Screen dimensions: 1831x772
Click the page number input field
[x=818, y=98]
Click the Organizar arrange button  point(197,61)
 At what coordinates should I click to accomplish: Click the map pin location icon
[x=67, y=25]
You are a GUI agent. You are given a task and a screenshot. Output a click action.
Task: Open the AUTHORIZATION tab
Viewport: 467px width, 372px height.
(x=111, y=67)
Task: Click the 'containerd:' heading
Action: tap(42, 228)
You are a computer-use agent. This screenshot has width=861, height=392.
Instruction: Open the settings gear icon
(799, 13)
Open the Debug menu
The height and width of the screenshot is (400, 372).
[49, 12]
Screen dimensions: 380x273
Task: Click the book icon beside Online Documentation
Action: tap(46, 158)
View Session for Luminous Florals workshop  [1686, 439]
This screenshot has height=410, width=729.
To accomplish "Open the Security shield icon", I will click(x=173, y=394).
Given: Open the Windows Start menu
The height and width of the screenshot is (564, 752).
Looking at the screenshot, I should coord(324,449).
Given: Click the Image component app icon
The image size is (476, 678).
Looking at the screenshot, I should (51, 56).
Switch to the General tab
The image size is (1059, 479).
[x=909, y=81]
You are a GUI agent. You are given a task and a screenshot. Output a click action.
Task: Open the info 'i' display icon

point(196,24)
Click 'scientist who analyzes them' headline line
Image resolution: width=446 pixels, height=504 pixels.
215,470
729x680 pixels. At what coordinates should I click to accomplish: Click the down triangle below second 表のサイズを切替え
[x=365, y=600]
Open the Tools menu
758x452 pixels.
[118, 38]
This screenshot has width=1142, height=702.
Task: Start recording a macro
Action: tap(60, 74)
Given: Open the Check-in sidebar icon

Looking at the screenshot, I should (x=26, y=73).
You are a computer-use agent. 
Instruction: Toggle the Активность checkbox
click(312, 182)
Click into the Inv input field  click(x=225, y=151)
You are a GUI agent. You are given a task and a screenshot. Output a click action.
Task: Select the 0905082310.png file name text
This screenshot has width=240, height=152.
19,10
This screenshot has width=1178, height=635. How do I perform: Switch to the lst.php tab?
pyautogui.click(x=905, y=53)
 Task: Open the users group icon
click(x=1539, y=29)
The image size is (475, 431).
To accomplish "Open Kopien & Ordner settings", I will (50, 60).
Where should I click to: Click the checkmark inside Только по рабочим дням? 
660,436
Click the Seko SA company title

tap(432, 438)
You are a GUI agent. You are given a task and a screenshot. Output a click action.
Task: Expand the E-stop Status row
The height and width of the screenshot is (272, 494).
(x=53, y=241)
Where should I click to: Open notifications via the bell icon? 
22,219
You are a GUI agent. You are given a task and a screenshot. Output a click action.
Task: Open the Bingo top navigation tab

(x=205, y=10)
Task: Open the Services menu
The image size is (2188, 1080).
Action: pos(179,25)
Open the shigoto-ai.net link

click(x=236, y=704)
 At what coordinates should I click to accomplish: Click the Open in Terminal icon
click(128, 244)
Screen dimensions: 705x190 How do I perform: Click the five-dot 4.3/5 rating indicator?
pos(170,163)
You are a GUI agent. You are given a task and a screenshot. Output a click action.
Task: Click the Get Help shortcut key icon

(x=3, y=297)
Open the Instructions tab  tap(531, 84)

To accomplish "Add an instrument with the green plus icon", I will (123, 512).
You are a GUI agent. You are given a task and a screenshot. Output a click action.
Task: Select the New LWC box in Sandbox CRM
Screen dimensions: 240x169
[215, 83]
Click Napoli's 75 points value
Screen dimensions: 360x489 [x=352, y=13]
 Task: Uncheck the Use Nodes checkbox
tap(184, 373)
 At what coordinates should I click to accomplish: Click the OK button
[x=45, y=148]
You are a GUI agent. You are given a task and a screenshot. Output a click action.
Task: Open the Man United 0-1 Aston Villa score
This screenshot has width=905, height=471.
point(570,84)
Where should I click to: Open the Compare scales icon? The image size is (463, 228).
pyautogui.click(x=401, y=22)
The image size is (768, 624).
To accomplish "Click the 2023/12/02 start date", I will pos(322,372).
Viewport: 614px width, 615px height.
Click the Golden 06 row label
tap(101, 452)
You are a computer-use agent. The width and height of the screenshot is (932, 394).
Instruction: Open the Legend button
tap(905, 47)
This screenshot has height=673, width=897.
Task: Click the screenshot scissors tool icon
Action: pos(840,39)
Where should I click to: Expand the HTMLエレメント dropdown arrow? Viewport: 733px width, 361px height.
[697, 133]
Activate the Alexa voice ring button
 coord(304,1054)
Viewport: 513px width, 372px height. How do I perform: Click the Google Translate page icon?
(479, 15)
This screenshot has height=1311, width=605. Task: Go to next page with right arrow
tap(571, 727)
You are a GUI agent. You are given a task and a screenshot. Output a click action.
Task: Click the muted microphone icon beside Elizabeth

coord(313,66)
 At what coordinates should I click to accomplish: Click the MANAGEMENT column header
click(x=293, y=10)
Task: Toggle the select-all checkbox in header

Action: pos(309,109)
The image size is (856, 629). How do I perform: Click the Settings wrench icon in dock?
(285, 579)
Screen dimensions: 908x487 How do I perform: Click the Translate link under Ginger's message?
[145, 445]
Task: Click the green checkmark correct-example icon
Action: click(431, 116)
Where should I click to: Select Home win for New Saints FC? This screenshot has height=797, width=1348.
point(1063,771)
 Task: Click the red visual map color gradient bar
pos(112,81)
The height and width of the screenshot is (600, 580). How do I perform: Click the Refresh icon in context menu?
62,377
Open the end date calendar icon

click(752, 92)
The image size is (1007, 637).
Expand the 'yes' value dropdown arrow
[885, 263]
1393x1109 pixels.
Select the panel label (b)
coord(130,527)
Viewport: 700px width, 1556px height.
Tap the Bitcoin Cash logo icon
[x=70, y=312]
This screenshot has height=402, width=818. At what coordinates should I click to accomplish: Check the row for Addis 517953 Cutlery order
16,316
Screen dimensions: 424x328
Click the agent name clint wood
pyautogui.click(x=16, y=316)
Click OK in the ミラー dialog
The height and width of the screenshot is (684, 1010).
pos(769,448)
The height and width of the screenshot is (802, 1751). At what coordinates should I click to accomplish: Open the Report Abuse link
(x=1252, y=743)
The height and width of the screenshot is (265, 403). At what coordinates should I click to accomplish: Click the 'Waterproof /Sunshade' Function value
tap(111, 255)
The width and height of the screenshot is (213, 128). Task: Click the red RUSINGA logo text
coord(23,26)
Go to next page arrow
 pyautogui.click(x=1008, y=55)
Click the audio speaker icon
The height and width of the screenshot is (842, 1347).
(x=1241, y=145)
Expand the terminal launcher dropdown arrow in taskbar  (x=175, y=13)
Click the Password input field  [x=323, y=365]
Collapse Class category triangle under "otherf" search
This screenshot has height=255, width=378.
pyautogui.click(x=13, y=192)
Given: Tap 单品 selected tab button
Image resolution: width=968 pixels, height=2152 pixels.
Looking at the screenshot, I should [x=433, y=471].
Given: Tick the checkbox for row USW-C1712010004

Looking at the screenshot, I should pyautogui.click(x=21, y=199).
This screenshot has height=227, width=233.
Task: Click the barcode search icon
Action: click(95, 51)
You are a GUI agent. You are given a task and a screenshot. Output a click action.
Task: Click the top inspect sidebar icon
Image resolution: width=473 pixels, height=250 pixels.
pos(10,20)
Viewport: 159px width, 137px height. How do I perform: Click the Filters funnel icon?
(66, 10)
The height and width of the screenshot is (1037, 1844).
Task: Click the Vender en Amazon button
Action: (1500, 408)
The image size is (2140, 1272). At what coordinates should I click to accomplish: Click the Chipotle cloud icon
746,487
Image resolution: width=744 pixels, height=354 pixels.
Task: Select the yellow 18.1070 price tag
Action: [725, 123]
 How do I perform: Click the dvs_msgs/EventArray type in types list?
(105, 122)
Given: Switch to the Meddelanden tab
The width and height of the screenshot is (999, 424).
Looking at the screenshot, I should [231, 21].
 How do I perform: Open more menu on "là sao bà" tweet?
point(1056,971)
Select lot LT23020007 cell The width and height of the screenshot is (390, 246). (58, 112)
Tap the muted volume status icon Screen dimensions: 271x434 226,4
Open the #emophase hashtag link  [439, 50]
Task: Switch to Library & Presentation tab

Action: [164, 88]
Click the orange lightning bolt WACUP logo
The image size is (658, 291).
------------------------------------
Given task:
Rewrite the part that opens with the line containing "The image size is (768, 624)." and closes with the line containing "tap(101, 452)", swapping "row label" for "row header" and leaving everything else as it is.

Result of this exercise:
The image size is (768, 624).
To accomplish "Click the 2023/12/02 start date", I will pos(322,372).
Viewport: 614px width, 615px height.
Click the Golden 06 row header
tap(101, 452)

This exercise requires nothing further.